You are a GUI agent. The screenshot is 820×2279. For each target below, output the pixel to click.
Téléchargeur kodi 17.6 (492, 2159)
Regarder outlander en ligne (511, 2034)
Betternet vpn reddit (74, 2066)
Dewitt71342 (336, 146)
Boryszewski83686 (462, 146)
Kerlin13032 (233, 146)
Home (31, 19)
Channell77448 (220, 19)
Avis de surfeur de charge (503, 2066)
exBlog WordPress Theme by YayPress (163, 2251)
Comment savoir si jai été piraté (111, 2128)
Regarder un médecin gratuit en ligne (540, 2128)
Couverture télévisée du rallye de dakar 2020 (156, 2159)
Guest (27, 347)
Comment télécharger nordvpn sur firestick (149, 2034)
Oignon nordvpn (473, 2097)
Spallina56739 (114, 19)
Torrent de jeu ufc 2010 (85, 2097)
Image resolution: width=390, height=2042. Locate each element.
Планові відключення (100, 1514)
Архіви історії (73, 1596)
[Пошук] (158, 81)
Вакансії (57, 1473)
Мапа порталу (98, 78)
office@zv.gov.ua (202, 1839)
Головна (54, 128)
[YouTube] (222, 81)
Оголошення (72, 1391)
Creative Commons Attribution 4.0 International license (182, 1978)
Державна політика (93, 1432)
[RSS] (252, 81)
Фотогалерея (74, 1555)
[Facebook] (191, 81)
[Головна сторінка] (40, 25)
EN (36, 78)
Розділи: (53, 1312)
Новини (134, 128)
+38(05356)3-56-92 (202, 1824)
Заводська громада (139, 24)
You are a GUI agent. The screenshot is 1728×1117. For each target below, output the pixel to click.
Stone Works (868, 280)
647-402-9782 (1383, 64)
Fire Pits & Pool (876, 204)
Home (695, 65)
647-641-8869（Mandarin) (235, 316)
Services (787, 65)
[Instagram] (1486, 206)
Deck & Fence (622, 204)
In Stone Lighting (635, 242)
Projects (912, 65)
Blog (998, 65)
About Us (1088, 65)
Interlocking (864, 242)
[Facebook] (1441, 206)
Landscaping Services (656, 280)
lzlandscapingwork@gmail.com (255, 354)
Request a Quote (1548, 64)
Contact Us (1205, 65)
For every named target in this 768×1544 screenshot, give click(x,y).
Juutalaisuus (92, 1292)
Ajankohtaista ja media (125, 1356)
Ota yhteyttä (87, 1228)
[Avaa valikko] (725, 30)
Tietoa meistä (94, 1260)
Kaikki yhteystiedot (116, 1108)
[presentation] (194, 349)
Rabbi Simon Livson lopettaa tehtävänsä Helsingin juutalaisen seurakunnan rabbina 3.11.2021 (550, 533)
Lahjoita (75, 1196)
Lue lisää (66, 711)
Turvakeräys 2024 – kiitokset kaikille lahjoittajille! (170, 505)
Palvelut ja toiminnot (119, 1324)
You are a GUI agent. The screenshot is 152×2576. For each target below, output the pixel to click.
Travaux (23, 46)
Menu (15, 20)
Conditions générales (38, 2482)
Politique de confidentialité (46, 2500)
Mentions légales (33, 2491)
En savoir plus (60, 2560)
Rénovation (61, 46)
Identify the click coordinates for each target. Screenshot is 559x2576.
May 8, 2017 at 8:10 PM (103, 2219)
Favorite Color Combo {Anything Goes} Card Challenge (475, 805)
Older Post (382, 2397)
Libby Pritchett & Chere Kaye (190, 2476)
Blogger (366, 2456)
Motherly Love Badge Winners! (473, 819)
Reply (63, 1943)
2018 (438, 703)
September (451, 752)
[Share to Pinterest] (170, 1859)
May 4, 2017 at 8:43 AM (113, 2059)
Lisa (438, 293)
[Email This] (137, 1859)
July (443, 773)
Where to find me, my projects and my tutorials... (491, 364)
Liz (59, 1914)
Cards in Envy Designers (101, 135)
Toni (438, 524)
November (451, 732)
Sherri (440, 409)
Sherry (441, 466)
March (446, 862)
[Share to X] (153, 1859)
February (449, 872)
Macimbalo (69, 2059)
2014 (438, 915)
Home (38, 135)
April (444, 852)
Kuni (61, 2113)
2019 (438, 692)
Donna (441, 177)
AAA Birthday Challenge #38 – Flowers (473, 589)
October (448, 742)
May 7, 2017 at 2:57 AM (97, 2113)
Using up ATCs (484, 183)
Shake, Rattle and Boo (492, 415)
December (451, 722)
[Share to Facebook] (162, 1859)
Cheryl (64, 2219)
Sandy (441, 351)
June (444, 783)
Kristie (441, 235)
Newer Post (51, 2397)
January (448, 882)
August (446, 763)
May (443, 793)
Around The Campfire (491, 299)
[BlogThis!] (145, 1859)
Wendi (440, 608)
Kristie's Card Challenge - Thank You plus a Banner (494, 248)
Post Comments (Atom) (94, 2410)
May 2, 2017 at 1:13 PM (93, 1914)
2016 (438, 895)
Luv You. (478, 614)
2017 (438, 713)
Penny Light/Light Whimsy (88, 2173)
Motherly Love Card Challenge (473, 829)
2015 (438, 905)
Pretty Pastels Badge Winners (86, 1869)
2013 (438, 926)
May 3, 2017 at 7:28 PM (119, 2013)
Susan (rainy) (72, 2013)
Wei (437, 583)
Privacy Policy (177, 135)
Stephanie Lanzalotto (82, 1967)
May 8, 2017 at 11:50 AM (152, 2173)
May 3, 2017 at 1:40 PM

··········

■ **Problem requirements**
Once more, give all the records exactly as they were written.

■ **Answer**
You are a GUI agent. The screenshot is 820×2279. For each target below, output the pixel to click.
Téléchargeur kodi 17.6 (492, 2159)
Regarder outlander en ligne (511, 2034)
Betternet vpn reddit (74, 2066)
Dewitt71342 (336, 146)
Boryszewski83686 (462, 146)
Kerlin13032 (233, 146)
Home (31, 19)
Channell77448 (220, 19)
Avis de surfeur de charge (503, 2066)
exBlog WordPress Theme by YayPress (163, 2251)
Comment savoir si jai été piraté (111, 2128)
Regarder un médecin gratuit en ligne (540, 2128)
Couverture télévisée du rallye de dakar 2020 (156, 2159)
Guest (27, 347)
Comment télécharger nordvpn sur firestick (149, 2034)
Oignon nordvpn (473, 2097)
Spallina56739 (114, 19)
Torrent de jeu ufc 2010 (85, 2097)
Image resolution: width=390, height=2042. Locate each element.
Планові відключення (100, 1514)
Архіви історії (73, 1596)
[Пошук] (158, 81)
Вакансії (57, 1473)
Мапа порталу (98, 78)
office@zv.gov.ua (202, 1839)
Головна (54, 128)
[YouTube] (222, 81)
Оголошення (72, 1391)
Creative Commons Attribution 4.0 International license (182, 1978)
Державна політика (93, 1432)
[RSS] (252, 81)
Фотогалерея (74, 1555)
[Facebook] (191, 81)
[Головна сторінка] (40, 25)
EN (36, 78)
Розділи: (53, 1312)
Новини (134, 128)
+38(05356)3-56-92 (202, 1824)
Заводська громада (139, 24)
You are a GUI agent. The screenshot is 1728×1117. For each target below, output the pixel to click.
Stone Works (868, 280)
647-402-9782 (1383, 64)
Fire Pits & Pool (876, 204)
Home (695, 65)
647-641-8869（Mandarin) (235, 316)
Services (787, 65)
[Instagram] (1486, 206)
Deck & Fence (622, 204)
In Stone Lighting (635, 242)
Projects (912, 65)
Blog (998, 65)
About Us (1088, 65)
Interlocking (864, 242)
[Facebook] (1441, 206)
Landscaping Services (656, 280)
lzlandscapingwork@gmail.com (255, 354)
Request a Quote (1548, 64)
Contact Us (1205, 65)
For every named target in this 768×1544 screenshot, give click(x,y).
Juutalaisuus (92, 1292)
Ajankohtaista ja media (125, 1356)
Ota yhteyttä (87, 1228)
[Avaa valikko] (725, 30)
Tietoa meistä (94, 1260)
Kaikki yhteystiedot (116, 1108)
[presentation] (194, 349)
Rabbi Simon Livson lopettaa tehtävänsä Helsingin juutalaisen seurakunnan rabbina 3.11.2021 (550, 533)
Lahjoita (75, 1196)
Lue lisää (66, 711)
Turvakeräys 2024 – kiitokset kaikille lahjoittajille! (170, 505)
Palvelut ja toiminnot (119, 1324)
You are a GUI agent. The screenshot is 152×2576. For each target below, output the pixel to click.
Travaux (23, 46)
Menu (15, 20)
Conditions générales (38, 2482)
Politique de confidentialité (46, 2500)
Mentions légales (33, 2491)
En savoir plus (60, 2560)
Rénovation (61, 46)
Identify the click coordinates for each target. Screenshot is 559x2576.
May 8, 2017 at 8:10 PM (103, 2219)
Favorite Color Combo {Anything Goes} Card Challenge (475, 805)
Older Post (382, 2397)
Libby Pritchett & Chere Kaye (190, 2476)
Blogger (366, 2456)
Motherly Love Badge Winners! (473, 819)
Reply (63, 1943)
2018 (438, 703)
September (451, 752)
[Share to Pinterest] (170, 1859)
May 4, 2017 at 8:43 AM (113, 2059)
Lisa (438, 293)
[Email This] (137, 1859)
July (443, 773)
Where to find me, my projects and my tutorials... (491, 364)
Liz (59, 1914)
Cards in Envy Designers (101, 135)
Toni (438, 524)
November (451, 732)
Sherri (440, 409)
Sherry (441, 466)
March (446, 862)
[Share to X] (153, 1859)
February (449, 872)
Macimbalo (69, 2059)
2014 (438, 915)
Home (38, 135)
April (444, 852)
Kuni (61, 2113)
2019 (438, 692)
Donna (441, 177)
AAA Birthday Challenge #38 – Flowers (473, 589)
October (448, 742)
May 7, 2017 at 2:57 AM (97, 2113)
Using up ATCs (484, 183)
Shake, Rattle and Boo (492, 415)
December (451, 722)
[Share to Facebook] (162, 1859)
Cheryl (64, 2219)
Sandy (441, 351)
June (444, 783)
Kristie (441, 235)
Newer Post (51, 2397)
January (448, 882)
August (446, 763)
May (443, 793)
Around The Campfire (491, 299)
[BlogThis!] (145, 1859)
Wendi (440, 608)
Kristie's Card Challenge - Thank You plus a Banner (494, 248)
Post Comments (Atom) (94, 2410)
May 2, 2017 at 1:13 PM (93, 1914)
2016 (438, 895)
Luv You. (478, 614)
2017 (438, 713)
Penny Light/Light Whimsy (88, 2173)
Motherly Love Card Challenge (473, 829)
2015 (438, 905)
Pretty Pastels Badge Winners (86, 1869)
2013 (438, 926)
May 3, 2017 at 7:28 PM (119, 2013)
Susan (rainy) (72, 2013)
Wei (437, 583)
Privacy Policy (177, 135)
Stephanie Lanzalotto (82, 1967)
May 8, 2017 at 11:50 AM (152, 2173)
May 3, 2017 at 1:40 PM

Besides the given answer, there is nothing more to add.